▶ [AVAILABLE RECORDS]:
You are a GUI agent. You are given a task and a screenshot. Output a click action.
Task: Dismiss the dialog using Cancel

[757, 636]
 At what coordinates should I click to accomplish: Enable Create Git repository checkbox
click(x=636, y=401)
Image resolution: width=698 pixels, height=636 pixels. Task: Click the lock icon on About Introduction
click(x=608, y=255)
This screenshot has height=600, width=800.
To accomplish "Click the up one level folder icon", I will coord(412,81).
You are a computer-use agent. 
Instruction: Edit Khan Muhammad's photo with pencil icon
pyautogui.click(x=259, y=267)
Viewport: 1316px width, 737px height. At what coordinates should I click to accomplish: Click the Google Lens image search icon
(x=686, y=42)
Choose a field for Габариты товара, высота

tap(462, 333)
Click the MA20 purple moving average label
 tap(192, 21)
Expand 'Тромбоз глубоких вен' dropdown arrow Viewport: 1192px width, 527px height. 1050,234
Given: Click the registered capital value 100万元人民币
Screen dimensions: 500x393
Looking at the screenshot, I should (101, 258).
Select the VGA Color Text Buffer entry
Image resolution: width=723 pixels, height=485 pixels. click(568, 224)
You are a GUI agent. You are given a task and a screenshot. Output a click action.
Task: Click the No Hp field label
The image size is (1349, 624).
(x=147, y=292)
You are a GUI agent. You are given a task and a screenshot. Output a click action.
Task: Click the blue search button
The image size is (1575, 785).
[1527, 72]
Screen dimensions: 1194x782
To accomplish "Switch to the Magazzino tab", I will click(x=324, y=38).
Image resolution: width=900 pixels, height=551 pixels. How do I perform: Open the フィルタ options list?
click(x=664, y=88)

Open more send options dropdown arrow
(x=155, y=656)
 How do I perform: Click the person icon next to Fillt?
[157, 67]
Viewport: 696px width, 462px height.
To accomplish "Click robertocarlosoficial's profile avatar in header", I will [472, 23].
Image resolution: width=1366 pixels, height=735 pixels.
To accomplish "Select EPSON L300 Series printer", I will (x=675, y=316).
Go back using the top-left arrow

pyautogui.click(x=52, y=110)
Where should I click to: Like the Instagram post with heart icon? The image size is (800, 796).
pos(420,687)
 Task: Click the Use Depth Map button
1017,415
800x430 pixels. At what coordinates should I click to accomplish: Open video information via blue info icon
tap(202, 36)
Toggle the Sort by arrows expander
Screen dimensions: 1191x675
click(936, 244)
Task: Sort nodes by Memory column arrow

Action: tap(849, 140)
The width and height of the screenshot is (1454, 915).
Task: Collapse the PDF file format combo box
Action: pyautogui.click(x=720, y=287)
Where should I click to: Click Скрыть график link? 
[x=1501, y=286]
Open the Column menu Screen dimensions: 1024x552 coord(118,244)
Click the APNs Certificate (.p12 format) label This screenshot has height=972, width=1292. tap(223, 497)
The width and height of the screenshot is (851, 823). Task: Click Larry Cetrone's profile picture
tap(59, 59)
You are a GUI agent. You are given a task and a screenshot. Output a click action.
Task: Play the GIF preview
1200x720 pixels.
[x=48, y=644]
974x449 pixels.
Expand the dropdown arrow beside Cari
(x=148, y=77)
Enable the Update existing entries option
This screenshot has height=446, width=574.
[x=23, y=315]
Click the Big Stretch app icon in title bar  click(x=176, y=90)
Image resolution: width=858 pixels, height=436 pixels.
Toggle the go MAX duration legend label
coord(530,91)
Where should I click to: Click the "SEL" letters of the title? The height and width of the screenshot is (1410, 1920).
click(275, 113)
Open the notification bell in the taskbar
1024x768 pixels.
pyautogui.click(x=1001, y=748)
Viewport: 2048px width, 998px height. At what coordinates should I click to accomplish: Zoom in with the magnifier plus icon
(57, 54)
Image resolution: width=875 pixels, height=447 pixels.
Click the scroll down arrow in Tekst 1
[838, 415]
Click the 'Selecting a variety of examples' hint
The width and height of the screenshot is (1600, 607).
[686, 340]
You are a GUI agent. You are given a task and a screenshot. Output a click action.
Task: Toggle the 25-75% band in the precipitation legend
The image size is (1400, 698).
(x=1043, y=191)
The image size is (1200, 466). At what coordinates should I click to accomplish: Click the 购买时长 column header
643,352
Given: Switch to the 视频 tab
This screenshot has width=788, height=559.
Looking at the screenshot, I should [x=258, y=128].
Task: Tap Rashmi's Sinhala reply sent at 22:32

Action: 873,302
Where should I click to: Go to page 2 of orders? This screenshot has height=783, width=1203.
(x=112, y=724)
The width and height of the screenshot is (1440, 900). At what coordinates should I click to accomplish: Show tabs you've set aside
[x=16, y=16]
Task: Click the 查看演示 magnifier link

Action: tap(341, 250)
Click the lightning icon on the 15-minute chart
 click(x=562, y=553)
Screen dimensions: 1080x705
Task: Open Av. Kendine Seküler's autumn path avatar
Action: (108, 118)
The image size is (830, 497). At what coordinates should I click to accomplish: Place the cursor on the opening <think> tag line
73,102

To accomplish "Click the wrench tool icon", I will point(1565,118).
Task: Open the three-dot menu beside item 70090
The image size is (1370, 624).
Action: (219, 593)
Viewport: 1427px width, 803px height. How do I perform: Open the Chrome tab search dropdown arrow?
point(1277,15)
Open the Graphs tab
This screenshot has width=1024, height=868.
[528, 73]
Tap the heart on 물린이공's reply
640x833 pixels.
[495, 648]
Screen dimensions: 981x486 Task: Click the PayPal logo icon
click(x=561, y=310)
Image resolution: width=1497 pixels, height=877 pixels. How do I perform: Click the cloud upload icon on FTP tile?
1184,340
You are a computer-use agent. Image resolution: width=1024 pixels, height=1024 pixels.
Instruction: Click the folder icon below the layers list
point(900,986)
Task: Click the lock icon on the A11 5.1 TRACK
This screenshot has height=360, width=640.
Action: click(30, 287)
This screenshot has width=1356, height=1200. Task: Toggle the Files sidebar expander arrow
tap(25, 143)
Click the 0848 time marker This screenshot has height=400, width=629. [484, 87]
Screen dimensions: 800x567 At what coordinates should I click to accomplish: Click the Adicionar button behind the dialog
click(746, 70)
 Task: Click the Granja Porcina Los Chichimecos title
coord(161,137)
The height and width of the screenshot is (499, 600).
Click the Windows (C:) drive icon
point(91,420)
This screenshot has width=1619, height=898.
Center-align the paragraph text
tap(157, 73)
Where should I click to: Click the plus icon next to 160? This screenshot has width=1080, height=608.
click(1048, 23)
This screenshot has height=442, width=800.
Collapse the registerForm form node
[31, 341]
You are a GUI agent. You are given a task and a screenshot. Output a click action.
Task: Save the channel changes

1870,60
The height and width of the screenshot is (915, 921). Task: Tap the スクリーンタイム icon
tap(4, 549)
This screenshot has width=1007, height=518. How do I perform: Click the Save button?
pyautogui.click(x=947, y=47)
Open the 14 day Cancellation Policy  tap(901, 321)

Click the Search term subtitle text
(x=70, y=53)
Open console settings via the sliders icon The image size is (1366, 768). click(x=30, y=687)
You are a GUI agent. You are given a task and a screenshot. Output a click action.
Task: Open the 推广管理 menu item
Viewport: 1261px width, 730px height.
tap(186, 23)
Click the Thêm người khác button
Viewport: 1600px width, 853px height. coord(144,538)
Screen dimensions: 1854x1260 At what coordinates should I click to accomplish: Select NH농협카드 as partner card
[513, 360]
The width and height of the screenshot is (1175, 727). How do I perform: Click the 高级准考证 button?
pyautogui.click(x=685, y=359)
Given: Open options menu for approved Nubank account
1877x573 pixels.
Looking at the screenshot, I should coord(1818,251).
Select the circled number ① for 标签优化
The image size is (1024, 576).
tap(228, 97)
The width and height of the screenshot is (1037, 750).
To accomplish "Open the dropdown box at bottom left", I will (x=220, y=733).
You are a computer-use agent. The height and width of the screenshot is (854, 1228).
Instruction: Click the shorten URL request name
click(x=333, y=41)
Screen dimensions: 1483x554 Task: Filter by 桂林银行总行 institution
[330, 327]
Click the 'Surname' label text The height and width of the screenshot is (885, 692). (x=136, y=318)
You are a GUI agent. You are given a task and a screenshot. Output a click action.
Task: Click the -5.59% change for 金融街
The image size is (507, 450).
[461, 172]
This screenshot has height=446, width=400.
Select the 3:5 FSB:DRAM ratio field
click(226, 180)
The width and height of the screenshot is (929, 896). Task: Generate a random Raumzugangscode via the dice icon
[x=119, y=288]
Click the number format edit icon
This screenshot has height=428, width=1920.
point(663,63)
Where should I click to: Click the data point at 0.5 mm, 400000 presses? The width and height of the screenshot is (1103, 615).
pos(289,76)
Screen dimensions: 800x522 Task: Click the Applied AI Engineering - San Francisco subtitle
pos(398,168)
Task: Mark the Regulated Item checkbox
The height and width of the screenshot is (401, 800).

▶ [ASSIGNMENT]: Of all the entries above, repeat only the lines from the line that has "Toggle the Sort by arrows expander" to the line that has "Click the APNs", both lines included, exactly.

▶ [ANSWER TO THIS EXERCISE]:
Toggle the Sort by arrows expander
Screen dimensions: 1191x675
click(936, 244)
Task: Sort nodes by Memory column arrow

Action: tap(849, 140)
The width and height of the screenshot is (1454, 915).
Task: Collapse the PDF file format combo box
Action: pyautogui.click(x=720, y=287)
Where should I click to: Click Скрыть график link? 
[x=1501, y=286]
Open the Column menu Screen dimensions: 1024x552 coord(118,244)
Click the APNs Certificate (.p12 format) label This screenshot has height=972, width=1292. tap(223, 497)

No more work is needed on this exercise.